DATA SHOWN
= = = =
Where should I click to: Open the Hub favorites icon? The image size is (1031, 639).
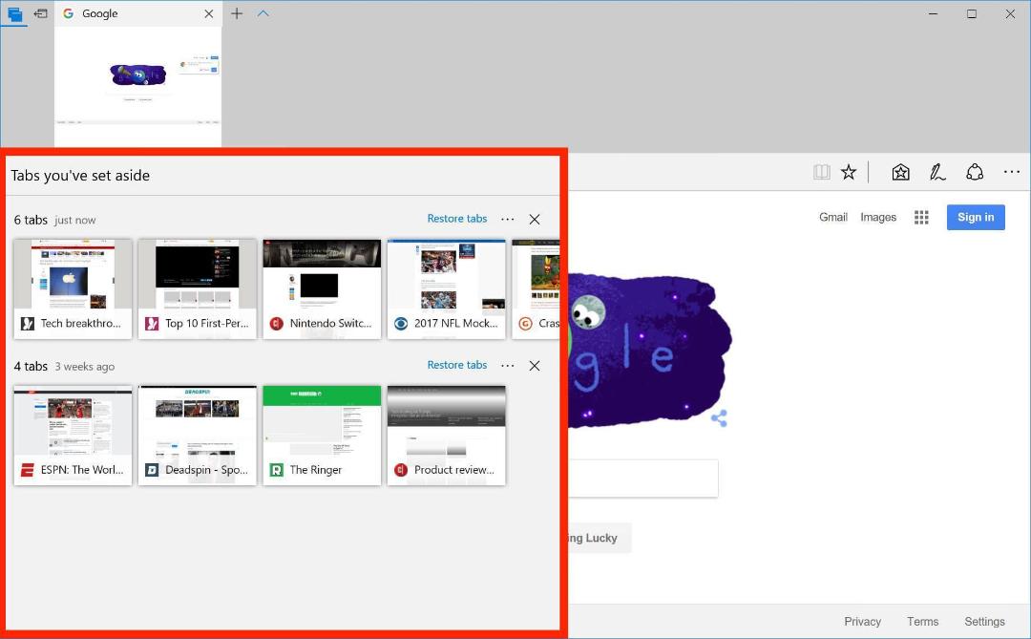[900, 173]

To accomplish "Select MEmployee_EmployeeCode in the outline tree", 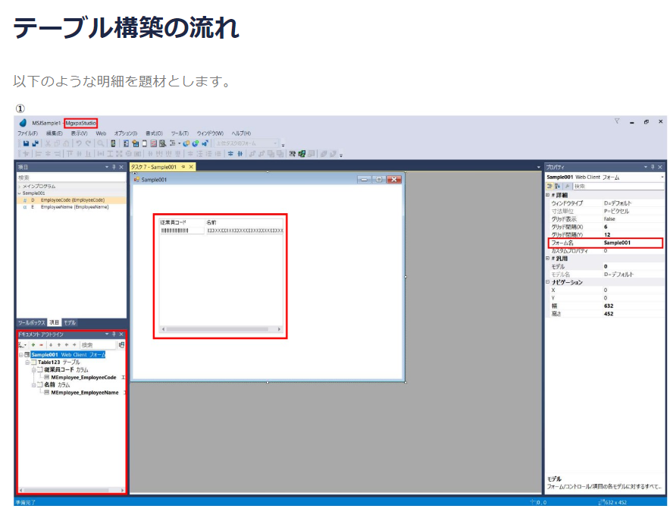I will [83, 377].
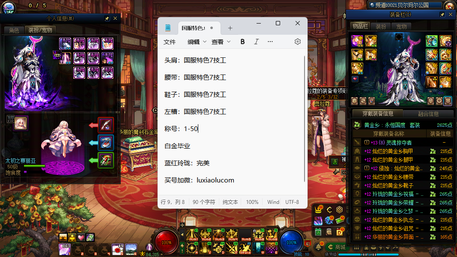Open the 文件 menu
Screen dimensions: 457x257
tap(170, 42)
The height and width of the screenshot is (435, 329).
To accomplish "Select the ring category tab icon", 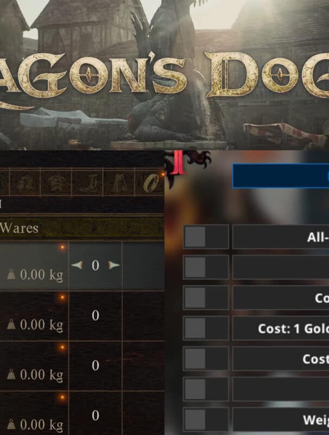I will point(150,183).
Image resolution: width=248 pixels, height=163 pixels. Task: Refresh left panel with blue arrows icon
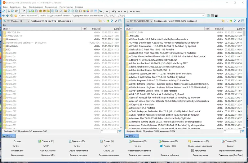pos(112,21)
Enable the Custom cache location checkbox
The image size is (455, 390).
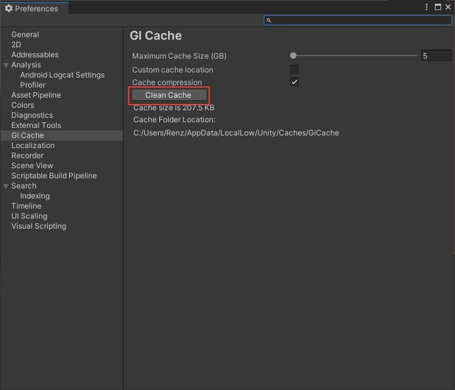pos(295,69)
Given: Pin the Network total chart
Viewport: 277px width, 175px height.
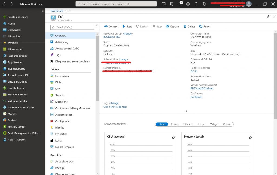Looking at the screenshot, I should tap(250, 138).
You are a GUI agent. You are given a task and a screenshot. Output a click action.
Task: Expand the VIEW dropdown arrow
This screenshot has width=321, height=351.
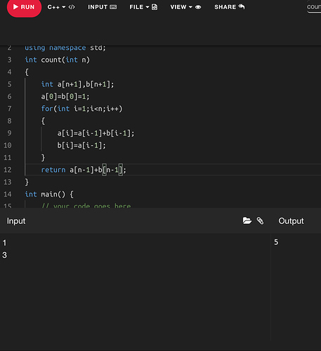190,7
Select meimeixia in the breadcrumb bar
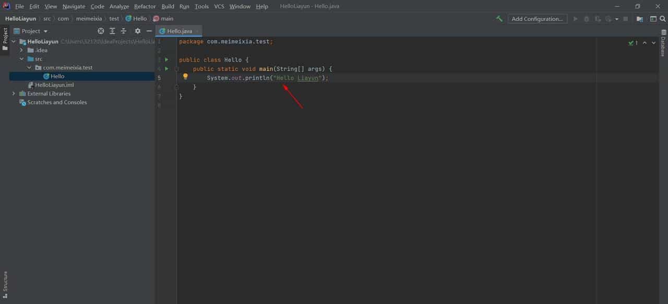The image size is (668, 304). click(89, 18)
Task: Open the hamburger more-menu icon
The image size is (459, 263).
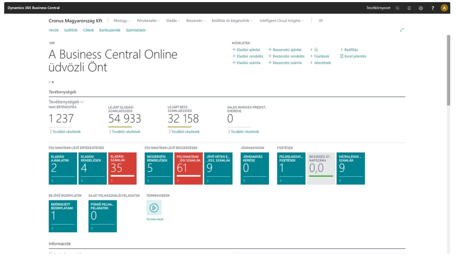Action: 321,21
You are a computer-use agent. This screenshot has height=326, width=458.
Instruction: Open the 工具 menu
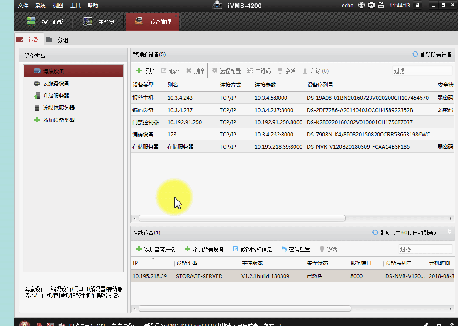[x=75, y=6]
= = = =
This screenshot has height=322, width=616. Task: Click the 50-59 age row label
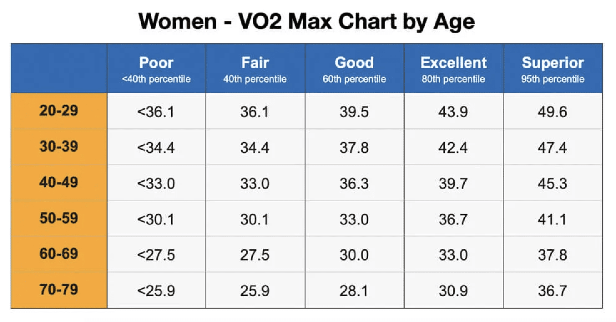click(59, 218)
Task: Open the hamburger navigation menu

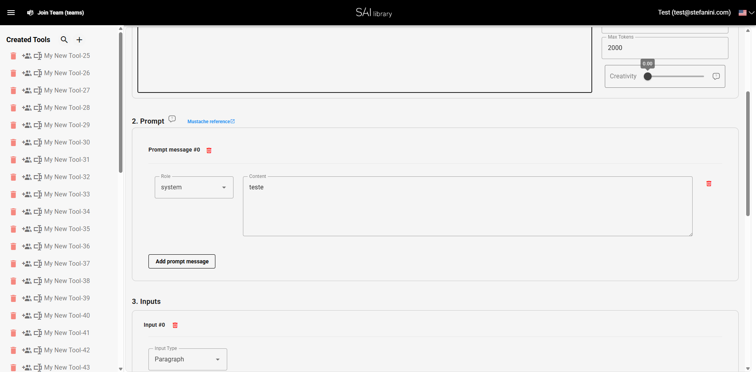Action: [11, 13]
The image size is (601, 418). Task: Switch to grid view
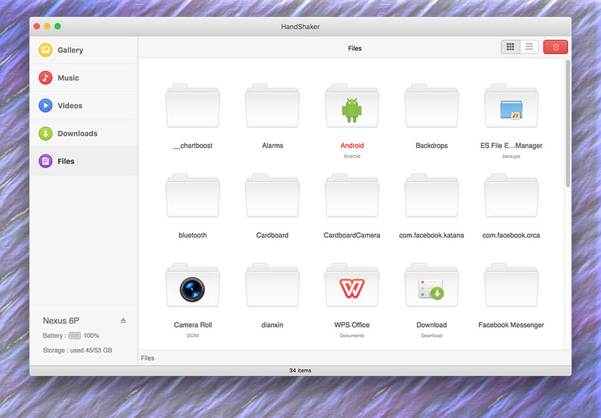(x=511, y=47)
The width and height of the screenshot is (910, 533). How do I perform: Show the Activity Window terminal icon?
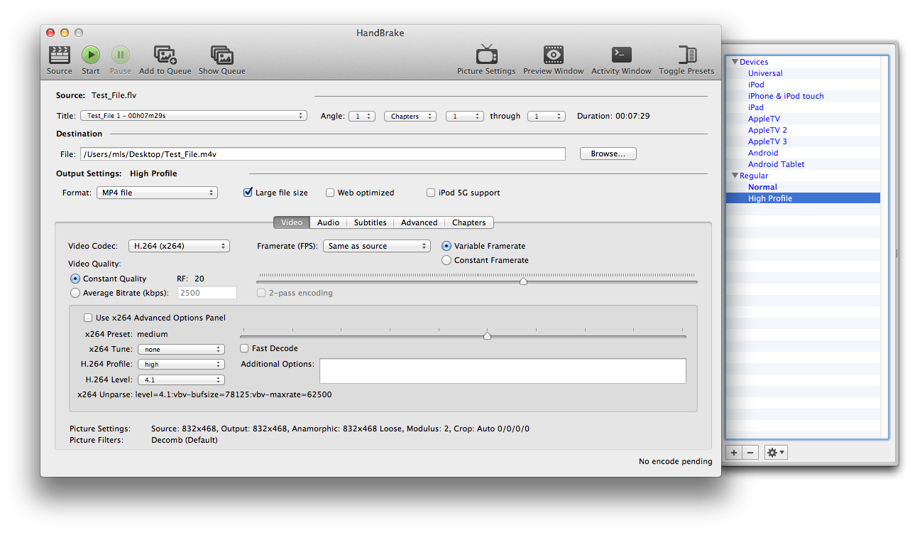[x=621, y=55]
= = = =
Scan the listing above. Gather each line that contains the word "agent".

SOLUTION TO THIS EXERCISE
You are a GUI agent. You are given a task and a screenshot. Output a click action.
You are a computer-use agent. This screenshot has height=326, width=458.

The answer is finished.